Tea Time at the Pagoda Anchorage
John Horton (C.S.M.A., F.C.A.)
Fifteen minutes of Fuzhou lies Mawei, cradle of Chinese seamanship, and site of the famous Pagoda Anchorage. This celebrated anchorage, though considered the cradle of Chinese seafaring, was only frequented by Western shipping as China began to open up in the 1840s, and became famous from 1866 with the first of the great annual tea races to London. Sixteen clippers loaded there that year, sailing in late May and early June on the 16,000 mile voyage and taking a total of 99 days.
John Horton’s masterpiece captures the vivid and lively atmosphere at Pagoda Anchorage during the days of the tea trade. Below is the poetry of Cicely Fox Smith (1882-1954) who also felt drawn to the scenes at Pagoda as a source of inspiration and whose words compliment and capture the story that Horton unveils with this piece.

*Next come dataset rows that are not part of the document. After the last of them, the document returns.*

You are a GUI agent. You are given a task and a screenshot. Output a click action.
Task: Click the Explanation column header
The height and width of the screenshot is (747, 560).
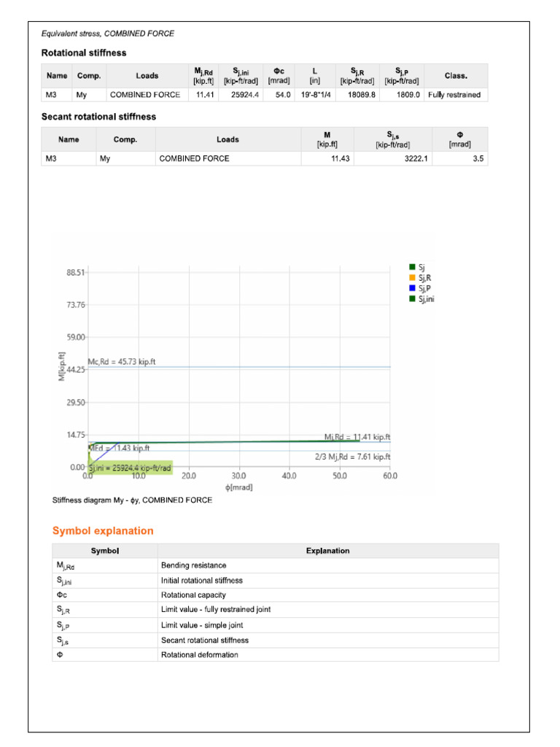pyautogui.click(x=327, y=551)
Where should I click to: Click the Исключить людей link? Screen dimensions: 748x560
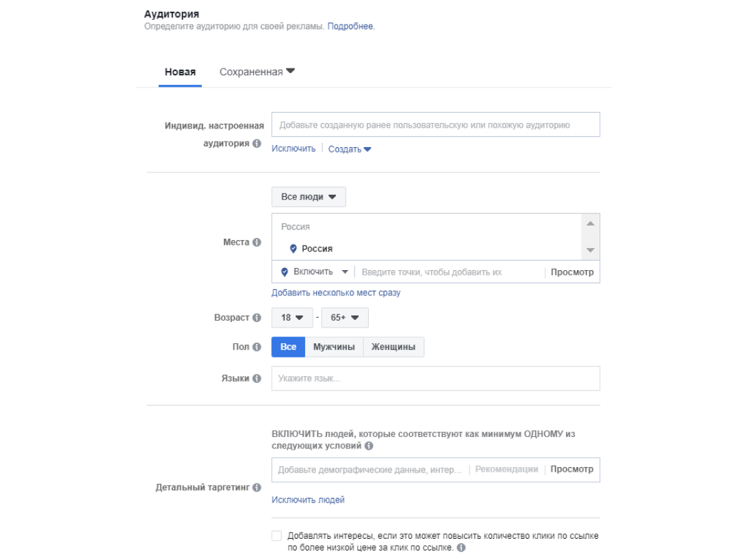pyautogui.click(x=308, y=500)
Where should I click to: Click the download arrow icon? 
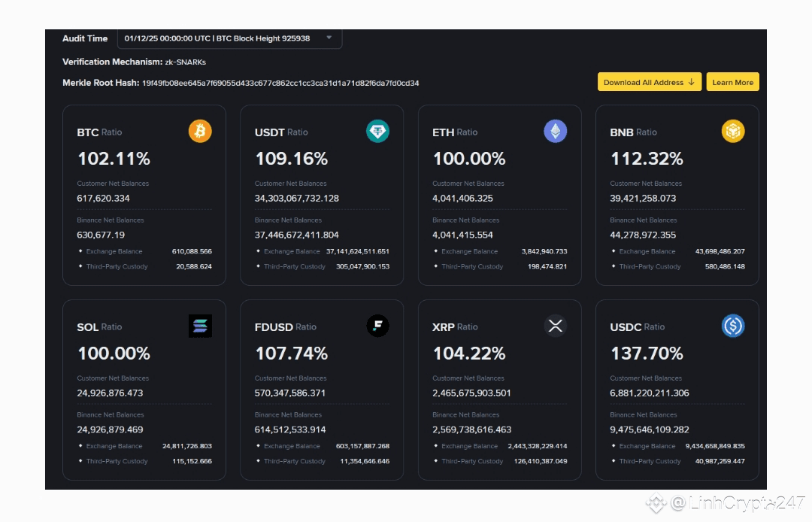coord(692,82)
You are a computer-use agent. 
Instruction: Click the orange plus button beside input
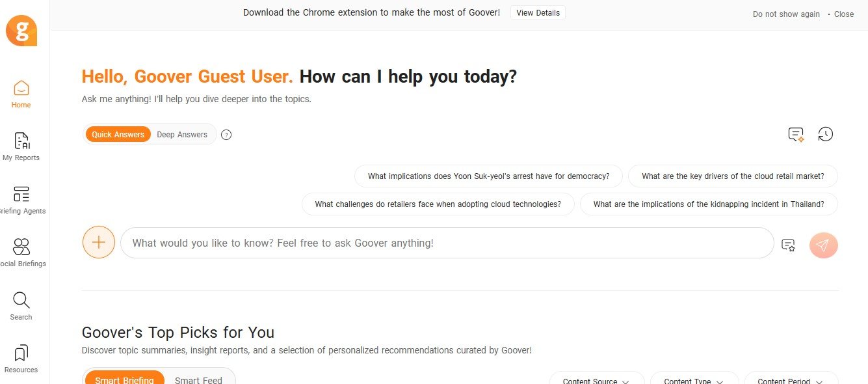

By The Old Pagoda Anchorage
Cicely Fox Smith (1882-1954)
By the old Pagoda Anchorage they lay full fifteen strong,
And their spars were like a forest, and their names were like a song
Fiery Cross and Falcon there
Lay with Spindrift, doomed and fair,
And Sir Lancelot of a hundred famous fights with wind and wave,
Belted Will and Hallowe’en
With Leander there were seen,
And Ariel and Titania and Robin Hood the brave…
Thyatira of the lovely name and proud Thermopylae,
By the old Pagoda Anchorage when clippers sailed the sea –
Racing home to London River –
Carry on for London River –
Crack her on for London River with her chests of China tea!
By the old Pagoda Anchorage (it’s many a year ago!)
A sight it was to see them with their decks like drifted snow,
And their brasses winking bright,
And the gleaming gold and white
Of the carven kings and maidens on each slim and soaring bow,
And the high and slender spars
Humming shanties to the stars,
And the hulls whose speed and staunchness are a dead man’s secret now, –
The ships so brave and beautiful that never more shall be,
By the old Pagoda Anchorage when clippers sailed the sea –
Racing home to London River –
Crack her on for London River –
Carry on for London River with her chests of China tea!